==== Material supplied ====
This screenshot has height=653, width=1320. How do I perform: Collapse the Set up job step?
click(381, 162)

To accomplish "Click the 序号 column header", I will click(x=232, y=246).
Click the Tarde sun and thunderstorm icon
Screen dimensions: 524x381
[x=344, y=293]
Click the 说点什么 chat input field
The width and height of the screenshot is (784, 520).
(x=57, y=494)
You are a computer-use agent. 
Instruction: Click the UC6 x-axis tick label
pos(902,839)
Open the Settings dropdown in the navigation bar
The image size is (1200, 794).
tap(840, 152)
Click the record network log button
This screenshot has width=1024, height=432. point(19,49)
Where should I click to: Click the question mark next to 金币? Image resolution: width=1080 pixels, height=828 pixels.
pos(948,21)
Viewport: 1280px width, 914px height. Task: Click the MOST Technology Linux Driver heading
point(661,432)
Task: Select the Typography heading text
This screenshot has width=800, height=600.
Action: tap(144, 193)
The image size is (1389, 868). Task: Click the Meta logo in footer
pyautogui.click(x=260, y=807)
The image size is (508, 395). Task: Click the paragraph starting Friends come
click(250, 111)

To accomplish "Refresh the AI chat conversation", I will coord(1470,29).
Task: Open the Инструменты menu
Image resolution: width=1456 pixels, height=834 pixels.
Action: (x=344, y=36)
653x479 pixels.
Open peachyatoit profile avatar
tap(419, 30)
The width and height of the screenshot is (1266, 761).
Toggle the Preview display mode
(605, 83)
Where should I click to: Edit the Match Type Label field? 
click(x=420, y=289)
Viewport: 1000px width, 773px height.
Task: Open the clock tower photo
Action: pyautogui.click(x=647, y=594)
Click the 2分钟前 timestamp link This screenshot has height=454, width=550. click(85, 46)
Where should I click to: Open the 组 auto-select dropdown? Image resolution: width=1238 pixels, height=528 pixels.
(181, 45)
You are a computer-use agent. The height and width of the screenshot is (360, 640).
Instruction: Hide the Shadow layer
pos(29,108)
====
__Directions__
Word for word, repeat each line of the listing.

__Written response__
This screenshot has height=653, width=1320. How do I perform: Collapse the Set up job step?
click(381, 162)

To accomplish "Click the 序号 column header", I will click(x=232, y=246).
Click the Tarde sun and thunderstorm icon
Screen dimensions: 524x381
[x=344, y=293]
Click the 说点什么 chat input field
The width and height of the screenshot is (784, 520).
(x=57, y=494)
You are a computer-use agent. 
Instruction: Click the UC6 x-axis tick label
pos(902,839)
Open the Settings dropdown in the navigation bar
The image size is (1200, 794).
tap(840, 152)
Click the record network log button
This screenshot has width=1024, height=432. point(19,49)
Where should I click to: Click the question mark next to 金币? Image resolution: width=1080 pixels, height=828 pixels.
pos(948,21)
Viewport: 1280px width, 914px height. Task: Click the MOST Technology Linux Driver heading
point(661,432)
Task: Select the Typography heading text
This screenshot has width=800, height=600.
Action: tap(144, 193)
The image size is (1389, 868). Task: Click the Meta logo in footer
pyautogui.click(x=260, y=807)
The image size is (508, 395). Task: Click the paragraph starting Friends come
click(250, 111)

To accomplish "Refresh the AI chat conversation", I will coord(1470,29).
Task: Open the Инструменты menu
Image resolution: width=1456 pixels, height=834 pixels.
Action: (x=344, y=36)
653x479 pixels.
Open peachyatoit profile avatar
tap(419, 30)
The width and height of the screenshot is (1266, 761).
Toggle the Preview display mode
(605, 83)
Where should I click to: Edit the Match Type Label field? 
click(x=420, y=289)
Viewport: 1000px width, 773px height.
Task: Open the clock tower photo
Action: pyautogui.click(x=647, y=594)
Click the 2分钟前 timestamp link This screenshot has height=454, width=550. click(85, 46)
Where should I click to: Open the 组 auto-select dropdown? Image resolution: width=1238 pixels, height=528 pixels.
(181, 45)
You are a computer-use agent. The height and width of the screenshot is (360, 640).
Instruction: Hide the Shadow layer
pos(29,108)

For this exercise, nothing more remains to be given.